TOKYO — In search of a new market beyond smartphones, Japan Display Inc. (JDI) unveiled a transparent glass-based capacitive fingerprint sensor.
For JDI, a Sony-Toshiba-Hitachi collaboration that has been mired in the red, sensors represent a whole new market. Although its TFT-based fingerprint sensors have certain advantages over silicon-based solutions, JDI might be arriving too late with too little, observed industry analysts.
Katsuhisa Yuda, executive officer and president of JDI's Display Solutions Company, explained during a media briefing here that the new sensors were developed as an extension of the company’s LCD module, known as in-cell Pixel Eyes.
With Pixel Eyes, JDI had already integrated a basic touch function into the glass substrate of the TFT display. Pixel Eyes eliminates the need to add an external touch-panel module.
But with the new technology,“We have gone a step further,” explained Yuda. The glass substrate can now not only identify where a finger touches, but also "read" the changes in capacitance caused by the recesses and ridges of an individual fingerprints.
The end result is a capacitive fingerprint sensor on a pane of glass. JDI is hopeful that the high transparency of the glass substrate will open the door to a broad range of new applications not possible on widely available silicon-based fingerprint sensors. The goal is to go beyond smartphone displays to credit cards, door locks and elsewhere.

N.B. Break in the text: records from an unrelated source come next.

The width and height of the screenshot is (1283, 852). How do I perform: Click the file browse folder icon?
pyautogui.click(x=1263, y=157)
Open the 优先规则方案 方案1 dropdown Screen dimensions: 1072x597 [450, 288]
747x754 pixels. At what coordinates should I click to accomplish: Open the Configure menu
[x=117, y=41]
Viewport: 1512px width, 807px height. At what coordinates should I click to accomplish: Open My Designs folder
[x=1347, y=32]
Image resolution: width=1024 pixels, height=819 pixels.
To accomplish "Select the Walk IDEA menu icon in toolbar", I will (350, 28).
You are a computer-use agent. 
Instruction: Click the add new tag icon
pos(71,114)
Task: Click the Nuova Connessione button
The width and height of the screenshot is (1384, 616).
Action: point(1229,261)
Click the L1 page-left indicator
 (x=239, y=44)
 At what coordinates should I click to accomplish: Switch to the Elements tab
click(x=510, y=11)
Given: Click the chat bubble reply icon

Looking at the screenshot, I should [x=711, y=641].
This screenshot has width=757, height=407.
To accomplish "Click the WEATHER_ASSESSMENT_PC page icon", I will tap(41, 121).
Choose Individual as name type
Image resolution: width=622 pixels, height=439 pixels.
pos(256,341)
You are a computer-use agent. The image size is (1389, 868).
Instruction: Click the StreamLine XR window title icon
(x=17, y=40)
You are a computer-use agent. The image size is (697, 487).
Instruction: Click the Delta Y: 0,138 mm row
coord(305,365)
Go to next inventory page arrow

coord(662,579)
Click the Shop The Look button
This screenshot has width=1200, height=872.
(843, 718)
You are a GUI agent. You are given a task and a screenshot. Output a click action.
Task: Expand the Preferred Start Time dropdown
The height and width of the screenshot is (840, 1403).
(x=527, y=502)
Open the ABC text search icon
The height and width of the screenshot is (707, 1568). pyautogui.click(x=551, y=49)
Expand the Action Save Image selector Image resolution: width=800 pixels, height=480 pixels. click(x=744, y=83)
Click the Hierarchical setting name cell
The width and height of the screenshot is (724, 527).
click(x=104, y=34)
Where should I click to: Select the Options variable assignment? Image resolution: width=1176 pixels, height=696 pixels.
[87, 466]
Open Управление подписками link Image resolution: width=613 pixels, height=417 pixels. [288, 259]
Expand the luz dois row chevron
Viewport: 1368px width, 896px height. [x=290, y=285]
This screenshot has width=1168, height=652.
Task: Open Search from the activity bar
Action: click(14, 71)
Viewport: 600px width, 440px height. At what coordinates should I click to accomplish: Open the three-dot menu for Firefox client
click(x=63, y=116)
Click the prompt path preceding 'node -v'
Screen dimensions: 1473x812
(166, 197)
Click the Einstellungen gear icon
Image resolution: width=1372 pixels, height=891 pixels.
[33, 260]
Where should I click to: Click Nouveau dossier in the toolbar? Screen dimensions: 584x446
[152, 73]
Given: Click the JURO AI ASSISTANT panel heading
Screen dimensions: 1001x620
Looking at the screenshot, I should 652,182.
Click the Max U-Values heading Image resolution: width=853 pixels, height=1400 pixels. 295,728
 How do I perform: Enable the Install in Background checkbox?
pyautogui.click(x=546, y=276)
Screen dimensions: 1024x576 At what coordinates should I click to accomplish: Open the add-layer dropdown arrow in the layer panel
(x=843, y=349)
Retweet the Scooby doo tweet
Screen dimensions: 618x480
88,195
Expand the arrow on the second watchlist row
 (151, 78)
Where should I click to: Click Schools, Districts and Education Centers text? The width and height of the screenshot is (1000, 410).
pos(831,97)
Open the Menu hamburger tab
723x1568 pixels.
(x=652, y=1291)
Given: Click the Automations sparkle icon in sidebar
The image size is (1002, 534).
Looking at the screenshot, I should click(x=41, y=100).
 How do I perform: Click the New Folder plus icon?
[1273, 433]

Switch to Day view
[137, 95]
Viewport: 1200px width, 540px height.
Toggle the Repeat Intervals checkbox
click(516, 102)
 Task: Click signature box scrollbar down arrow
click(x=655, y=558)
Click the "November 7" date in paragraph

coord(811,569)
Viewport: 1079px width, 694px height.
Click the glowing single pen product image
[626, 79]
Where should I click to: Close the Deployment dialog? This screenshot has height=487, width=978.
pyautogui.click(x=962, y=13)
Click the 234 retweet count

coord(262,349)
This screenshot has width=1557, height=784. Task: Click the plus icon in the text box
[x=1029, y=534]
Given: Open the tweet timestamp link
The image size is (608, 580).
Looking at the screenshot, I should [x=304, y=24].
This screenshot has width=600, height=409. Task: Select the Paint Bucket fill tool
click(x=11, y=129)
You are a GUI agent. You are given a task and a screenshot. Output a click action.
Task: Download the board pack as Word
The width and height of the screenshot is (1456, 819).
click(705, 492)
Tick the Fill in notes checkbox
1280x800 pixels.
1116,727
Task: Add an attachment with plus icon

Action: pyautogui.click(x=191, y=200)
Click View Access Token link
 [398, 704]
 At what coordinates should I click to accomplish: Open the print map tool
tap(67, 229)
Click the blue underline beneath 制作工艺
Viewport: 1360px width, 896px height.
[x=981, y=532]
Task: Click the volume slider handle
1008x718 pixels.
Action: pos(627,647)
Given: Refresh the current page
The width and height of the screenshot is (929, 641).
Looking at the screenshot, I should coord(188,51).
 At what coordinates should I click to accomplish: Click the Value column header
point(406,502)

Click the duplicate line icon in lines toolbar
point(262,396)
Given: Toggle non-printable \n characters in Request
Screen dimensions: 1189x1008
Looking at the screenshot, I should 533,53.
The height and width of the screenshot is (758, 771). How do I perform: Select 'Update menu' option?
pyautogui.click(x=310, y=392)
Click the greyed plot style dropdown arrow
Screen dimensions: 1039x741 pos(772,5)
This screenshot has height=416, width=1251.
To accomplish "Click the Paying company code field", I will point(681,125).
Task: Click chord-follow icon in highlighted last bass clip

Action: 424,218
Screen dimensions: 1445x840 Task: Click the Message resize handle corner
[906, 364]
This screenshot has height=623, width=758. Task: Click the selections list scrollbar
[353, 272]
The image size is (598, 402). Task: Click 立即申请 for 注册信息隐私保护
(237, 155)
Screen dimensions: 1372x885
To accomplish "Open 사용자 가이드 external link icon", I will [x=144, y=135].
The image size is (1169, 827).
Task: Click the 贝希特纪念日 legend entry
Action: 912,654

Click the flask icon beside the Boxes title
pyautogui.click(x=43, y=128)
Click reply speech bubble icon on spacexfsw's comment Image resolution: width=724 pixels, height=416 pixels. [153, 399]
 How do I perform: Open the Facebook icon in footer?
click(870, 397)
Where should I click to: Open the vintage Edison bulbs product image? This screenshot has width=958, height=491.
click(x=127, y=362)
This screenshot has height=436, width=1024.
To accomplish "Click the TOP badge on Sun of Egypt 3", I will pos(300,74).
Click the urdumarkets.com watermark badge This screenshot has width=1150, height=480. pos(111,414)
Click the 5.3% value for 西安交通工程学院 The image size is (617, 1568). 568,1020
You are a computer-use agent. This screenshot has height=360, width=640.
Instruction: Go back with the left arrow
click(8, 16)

“We can combine it with a backlight,
or use it on a flexible surface.”
There are two approaches to TFT-based circuitry for fingerprint solutions. The first replaces the silicon but still offers a stand-alone fingerprint module. The other integrates sensor circuitry into the display’s TFT backplane for an in-display solution. What JDI is offering here is the former. The company provides a sensor module with an effective sensor measuring 8.0mm x 8.0mm. With 508 dpi pixel density, it offers 256 gradation and 160 x 160 resolution.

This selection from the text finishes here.